* **Input data**

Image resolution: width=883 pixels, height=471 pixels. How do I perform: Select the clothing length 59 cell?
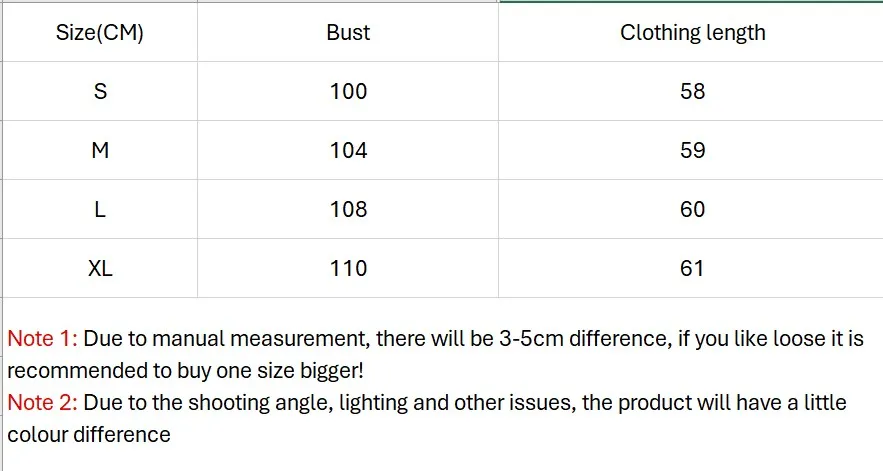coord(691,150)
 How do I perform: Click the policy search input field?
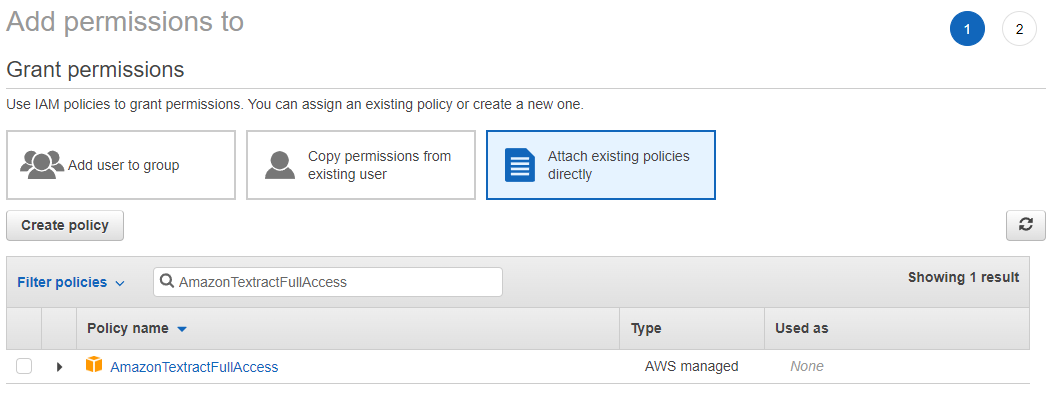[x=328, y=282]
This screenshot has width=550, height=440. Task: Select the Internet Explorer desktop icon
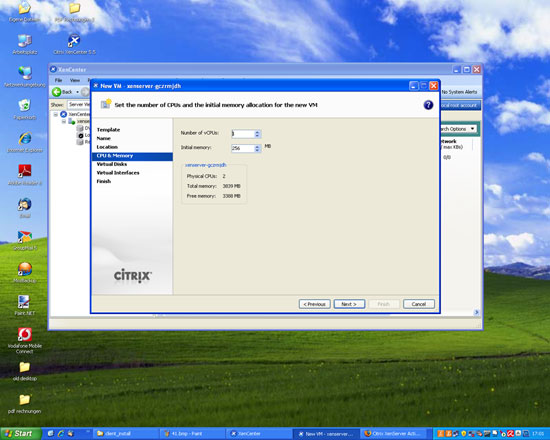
--
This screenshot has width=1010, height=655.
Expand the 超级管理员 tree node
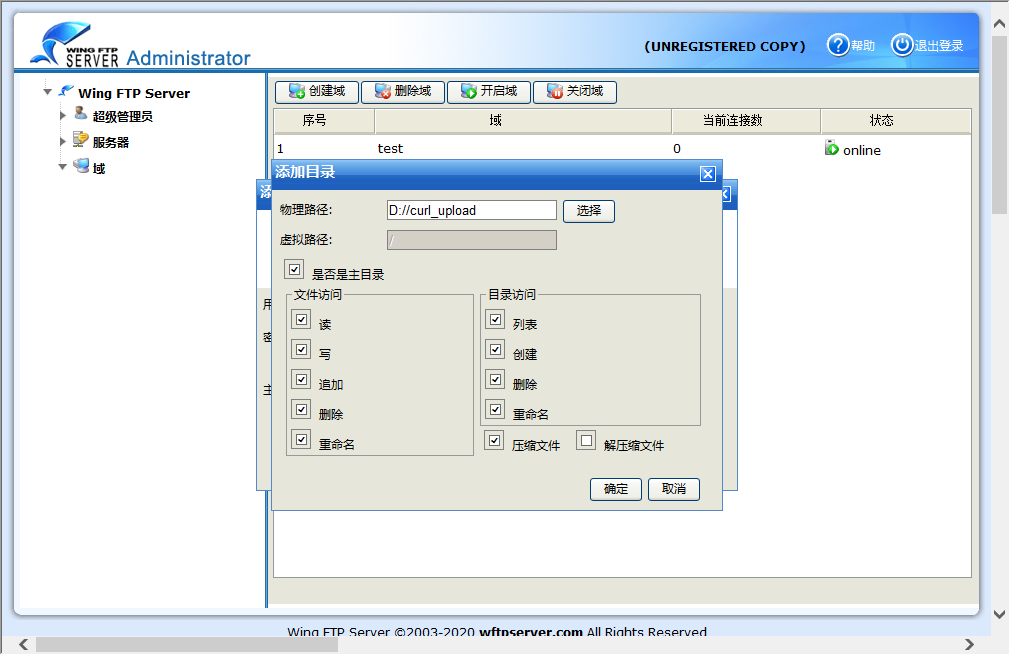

* **Aim of the exercise**
Look through the entries above. Copy out every line holding the word "This".

* **Your solution**
This screenshot has width=550, height=440. Task: Select the Internet Explorer desktop icon
This screenshot has width=1010, height=655.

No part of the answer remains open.